Sgt. Phillip Iyotte
Published October 24, 2017
PIERRE, SOUTH DAKOTA – South Dakota Goverono Dennis Daugaard is ordering flags to fly half-staff at the State Capitol on Wednesday, Oct. 25, to honor the life of Army Sgt. Philip J. Iyotte of the Rosebud Sioux Tribe, whose remains have returned home after 66 years.
“Philip served his country honorably,” Gov. Dennis Daugaard said. “I hope his return home will bring some closure and healing to the wounds borne by his family over these many long years.”

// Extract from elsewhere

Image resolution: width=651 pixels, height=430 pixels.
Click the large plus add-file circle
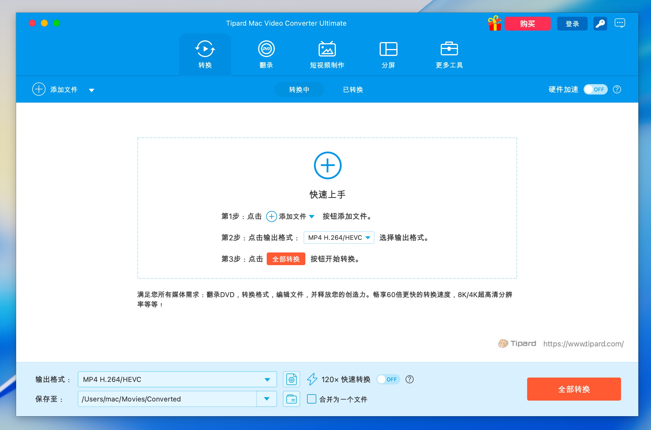(328, 165)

Sgt. Iyotte of White River, South Dakota, served in the 8th Army as a member of Company E, 21st Infantry Regiment, 24th Infantry Division, during the Korean War. Iyotte’s battalion was one of the first sent into battle. The sergeant was first wounded in 1950, but returned to the front lines less than three weeks later.
While fighting in Operation Thunderbolt on Feb. 9, 1951, Iyotte was taken by Chinese forces and was later moved to a camp at Changsong. Fellow prisoners of war have said that though Iyotte was wounded while in captivity and could not walk, he sang the Lakota honor song for his fellow soldiers. Iyotte is believed to have passed away after seven months in captivity.
Gov. Daugaard has directed flags at the State Capitol to fly at half-mast from sunrise to sunset on Wednesday, the day of Sgt. Iyotte’s burial.